Stored records:
· · · · ·

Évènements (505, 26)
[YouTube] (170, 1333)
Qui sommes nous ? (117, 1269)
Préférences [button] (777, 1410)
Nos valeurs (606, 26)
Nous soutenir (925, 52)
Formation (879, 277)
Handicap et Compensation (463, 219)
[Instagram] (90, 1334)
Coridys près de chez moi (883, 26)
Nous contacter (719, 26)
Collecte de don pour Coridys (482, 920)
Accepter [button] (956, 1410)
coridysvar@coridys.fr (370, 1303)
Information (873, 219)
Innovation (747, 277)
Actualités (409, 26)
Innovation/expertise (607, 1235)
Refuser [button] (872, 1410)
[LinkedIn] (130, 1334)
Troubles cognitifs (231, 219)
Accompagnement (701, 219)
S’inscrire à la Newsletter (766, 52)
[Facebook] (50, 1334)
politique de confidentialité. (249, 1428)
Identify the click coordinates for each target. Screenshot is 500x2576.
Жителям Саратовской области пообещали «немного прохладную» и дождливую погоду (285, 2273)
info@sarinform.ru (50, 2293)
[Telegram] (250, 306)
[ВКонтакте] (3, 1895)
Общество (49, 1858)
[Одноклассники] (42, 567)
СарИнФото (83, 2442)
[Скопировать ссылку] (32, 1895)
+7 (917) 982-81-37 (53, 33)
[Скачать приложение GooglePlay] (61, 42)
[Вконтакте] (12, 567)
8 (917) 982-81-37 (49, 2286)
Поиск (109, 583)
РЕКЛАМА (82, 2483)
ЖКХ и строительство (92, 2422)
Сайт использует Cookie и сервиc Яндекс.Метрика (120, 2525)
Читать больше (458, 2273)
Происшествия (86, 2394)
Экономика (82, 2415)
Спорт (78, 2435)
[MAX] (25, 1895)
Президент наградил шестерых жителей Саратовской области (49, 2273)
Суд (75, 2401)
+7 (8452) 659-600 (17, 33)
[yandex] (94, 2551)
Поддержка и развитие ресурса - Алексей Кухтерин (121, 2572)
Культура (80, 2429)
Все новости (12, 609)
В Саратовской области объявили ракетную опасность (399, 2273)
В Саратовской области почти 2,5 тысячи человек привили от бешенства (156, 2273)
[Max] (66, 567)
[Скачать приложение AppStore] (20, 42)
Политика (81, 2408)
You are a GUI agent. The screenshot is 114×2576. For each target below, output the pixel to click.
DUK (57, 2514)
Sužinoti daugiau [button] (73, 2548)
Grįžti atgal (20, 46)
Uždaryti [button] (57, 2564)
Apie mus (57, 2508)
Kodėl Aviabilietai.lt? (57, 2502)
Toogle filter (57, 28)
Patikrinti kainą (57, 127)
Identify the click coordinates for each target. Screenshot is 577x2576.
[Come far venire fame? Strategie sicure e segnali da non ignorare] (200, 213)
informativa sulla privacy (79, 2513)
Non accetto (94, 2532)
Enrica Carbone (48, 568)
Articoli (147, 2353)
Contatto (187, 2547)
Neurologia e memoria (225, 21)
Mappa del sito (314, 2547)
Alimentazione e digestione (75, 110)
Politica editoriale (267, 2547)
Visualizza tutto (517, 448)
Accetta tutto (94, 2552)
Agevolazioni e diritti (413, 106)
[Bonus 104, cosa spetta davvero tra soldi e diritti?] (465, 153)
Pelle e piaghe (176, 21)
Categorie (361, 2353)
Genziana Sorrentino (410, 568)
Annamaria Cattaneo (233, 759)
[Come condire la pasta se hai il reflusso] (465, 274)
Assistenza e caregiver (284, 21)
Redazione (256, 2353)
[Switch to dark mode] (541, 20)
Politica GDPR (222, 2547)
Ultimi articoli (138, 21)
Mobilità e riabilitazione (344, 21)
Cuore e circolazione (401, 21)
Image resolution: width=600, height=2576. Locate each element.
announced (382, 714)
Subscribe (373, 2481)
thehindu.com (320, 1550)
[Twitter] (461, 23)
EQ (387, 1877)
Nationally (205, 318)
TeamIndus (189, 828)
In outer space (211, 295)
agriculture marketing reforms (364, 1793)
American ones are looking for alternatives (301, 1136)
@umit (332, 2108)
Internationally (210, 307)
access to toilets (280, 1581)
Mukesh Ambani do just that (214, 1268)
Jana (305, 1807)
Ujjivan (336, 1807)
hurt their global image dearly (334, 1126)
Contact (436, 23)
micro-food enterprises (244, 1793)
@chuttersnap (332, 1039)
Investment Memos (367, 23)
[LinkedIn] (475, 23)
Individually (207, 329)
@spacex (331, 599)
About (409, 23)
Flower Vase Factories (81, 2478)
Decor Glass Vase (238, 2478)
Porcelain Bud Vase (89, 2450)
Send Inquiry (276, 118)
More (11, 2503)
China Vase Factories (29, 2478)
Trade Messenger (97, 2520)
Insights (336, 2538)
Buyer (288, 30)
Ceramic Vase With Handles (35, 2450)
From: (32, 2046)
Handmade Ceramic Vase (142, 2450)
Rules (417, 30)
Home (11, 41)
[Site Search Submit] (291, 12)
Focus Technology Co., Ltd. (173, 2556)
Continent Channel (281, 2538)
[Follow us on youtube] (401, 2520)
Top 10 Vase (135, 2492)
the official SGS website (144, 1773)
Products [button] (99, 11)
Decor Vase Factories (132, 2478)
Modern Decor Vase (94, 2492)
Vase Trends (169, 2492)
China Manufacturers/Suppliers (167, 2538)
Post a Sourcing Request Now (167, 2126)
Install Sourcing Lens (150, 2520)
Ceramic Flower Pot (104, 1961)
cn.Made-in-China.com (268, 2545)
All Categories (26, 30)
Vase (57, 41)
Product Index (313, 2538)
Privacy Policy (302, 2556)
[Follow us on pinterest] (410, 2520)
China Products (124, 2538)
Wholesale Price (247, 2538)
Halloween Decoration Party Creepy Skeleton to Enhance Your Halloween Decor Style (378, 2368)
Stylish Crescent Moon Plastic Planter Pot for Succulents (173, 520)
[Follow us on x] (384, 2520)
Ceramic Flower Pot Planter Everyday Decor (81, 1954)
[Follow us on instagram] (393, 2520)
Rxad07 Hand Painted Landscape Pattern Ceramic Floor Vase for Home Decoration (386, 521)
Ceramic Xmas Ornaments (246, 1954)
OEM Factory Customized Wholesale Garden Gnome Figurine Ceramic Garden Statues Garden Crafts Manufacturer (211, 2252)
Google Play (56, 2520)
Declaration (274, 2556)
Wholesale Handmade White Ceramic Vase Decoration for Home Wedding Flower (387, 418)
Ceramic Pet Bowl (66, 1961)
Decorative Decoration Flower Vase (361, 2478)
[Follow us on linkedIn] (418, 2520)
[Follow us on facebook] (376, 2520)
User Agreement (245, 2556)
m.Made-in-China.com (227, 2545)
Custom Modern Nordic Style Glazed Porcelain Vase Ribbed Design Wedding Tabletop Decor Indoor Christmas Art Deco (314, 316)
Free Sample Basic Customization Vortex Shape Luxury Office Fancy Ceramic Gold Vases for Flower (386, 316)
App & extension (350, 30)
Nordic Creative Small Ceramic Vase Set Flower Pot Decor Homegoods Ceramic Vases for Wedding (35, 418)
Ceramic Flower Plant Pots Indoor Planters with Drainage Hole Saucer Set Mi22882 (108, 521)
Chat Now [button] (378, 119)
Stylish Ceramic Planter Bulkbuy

· · · · ·

**Exercise details**: In the entries above, find the line with "Coridys près de chez moi (883, 26)" and the line with "8 (917) 982-81-37 (49, 2286)", then set down exactly those two and every line between them, nothing else.

**Answer box**:
Coridys près de chez moi (883, 26)
Nous contacter (719, 26)
Collecte de don pour Coridys (482, 920)
Accepter [button] (956, 1410)
coridysvar@coridys.fr (370, 1303)
Information (873, 219)
Innovation (747, 277)
Actualités (409, 26)
Innovation/expertise (607, 1235)
Refuser [button] (872, 1410)
[LinkedIn] (130, 1334)
Troubles cognitifs (231, 219)
Accompagnement (701, 219)
S’inscrire à la Newsletter (766, 52)
[Facebook] (50, 1334)
politique de confidentialité. (249, 1428)
Identify the click coordinates for each target. Screenshot is 500x2576.
Жителям Саратовской области пообещали «немного прохладную» и дождливую погоду (285, 2273)
info@sarinform.ru (50, 2293)
[Telegram] (250, 306)
[ВКонтакте] (3, 1895)
Общество (49, 1858)
[Одноклассники] (42, 567)
СарИнФото (83, 2442)
[Скопировать ссылку] (32, 1895)
+7 (917) 982-81-37 (53, 33)
[Скачать приложение GooglePlay] (61, 42)
[Вконтакте] (12, 567)
8 (917) 982-81-37 (49, 2286)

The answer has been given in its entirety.